Генерал Еременко поучает бойцов: «Танки немцев нам не страшны. Когда они подойдут - лезь в щель. Подошел близко - бутылку в него, другую. Противотанковые пушки нужно ставить сбоку - у немецких танков бока чувствительней. Мимо меня 60 немецких танков прошло. А мы их расколотили… Бейте танки броневой пулей. Ночью немцы стреляют трассирующими пулями. Они боятся наших ночных действий. Стрельбой они себя раскрывают, обозначают фланги и передний край. Разведчики, идите между трассами пуль. Там противника нет. Хороший разведчик всегда захватит «языка».

Бойцы пьют каждое слово. Вдали - настойчивая речь нашей артиллерии. Потом генерал говорит: «Я до двенадцати лет был пастухом…» Он говорит это бойцам, колхозникам Полтавщины. И в этом - пафос нашей глубоко демократической культуры. Наша армия не каста, это - живой народ, который борется за свою свободу.

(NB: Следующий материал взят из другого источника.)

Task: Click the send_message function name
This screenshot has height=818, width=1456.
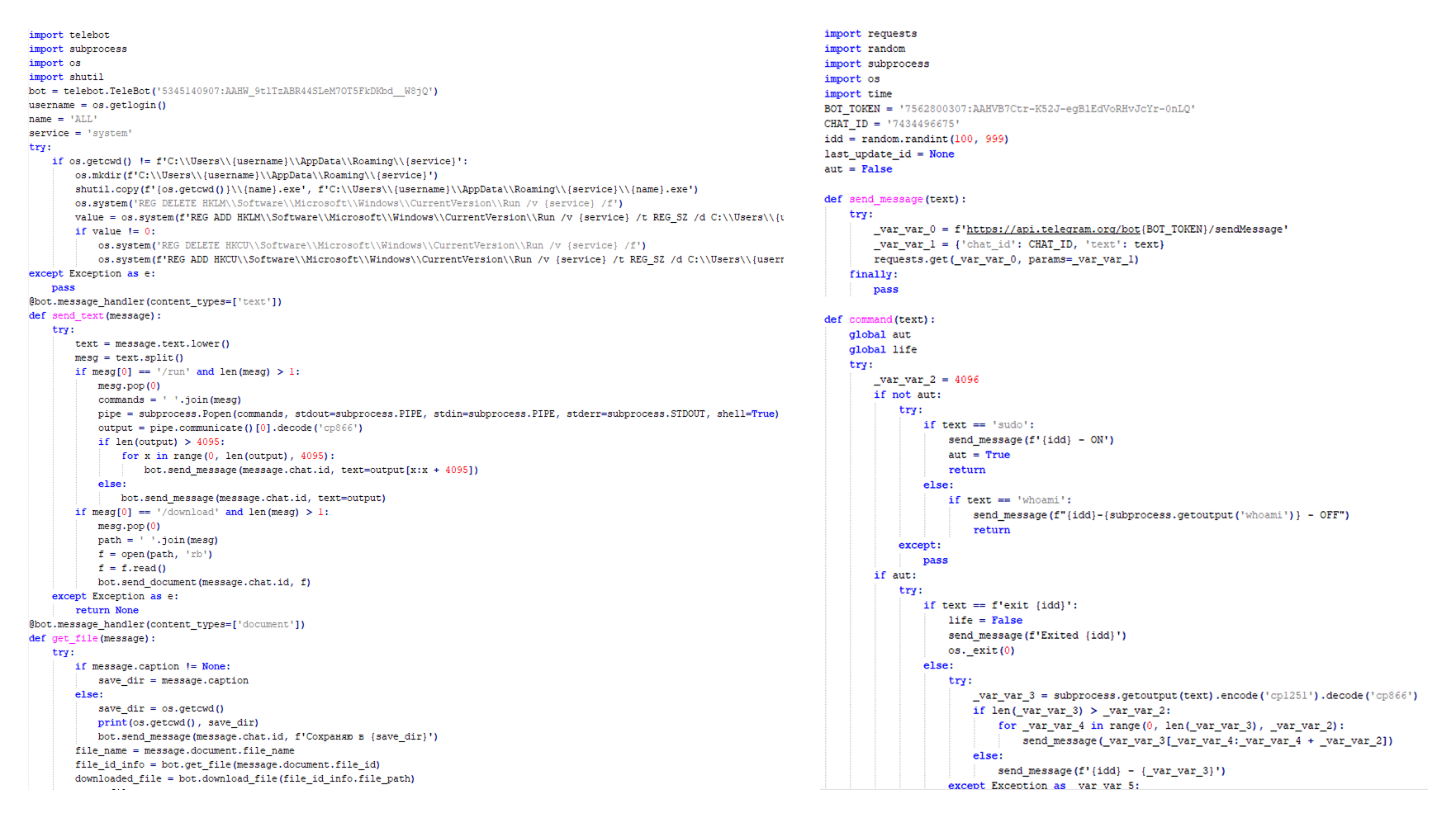Action: (885, 199)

Потом генерал обходит передовые позиции.

Наши контратаки продолжаются. Каждый день немцы несут большие потери. И поздно ночью в минуту отдыха - за стаканом чая и папиросой - генерал Еременко говорит мне: «На нашем языке это называется изматывать противника. Мы изматываем не только тело, но и душу немецкой армии. Каждый наш боец знает, за что дерется. Не то у них. Пока шло гладко, они не задумывались. А теперь…»

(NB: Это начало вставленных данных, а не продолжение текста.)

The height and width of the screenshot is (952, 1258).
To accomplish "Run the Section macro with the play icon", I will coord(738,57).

Ведут партию пленных. У них усталые, давно не бритые лица и пустые, как бы стеклянные глаза.

4 марта 1942 года

Немцы здесь пробыли три месяца. Это самая обыкновенная деревня. О ней не писали ни в сводках Информбюро, ни в газетах. Таких деревень тысячи. Я остановился на ней, потому что в ее судьбе нет ничего исключительного. Так писателя увлекает описание жизни рядового человека.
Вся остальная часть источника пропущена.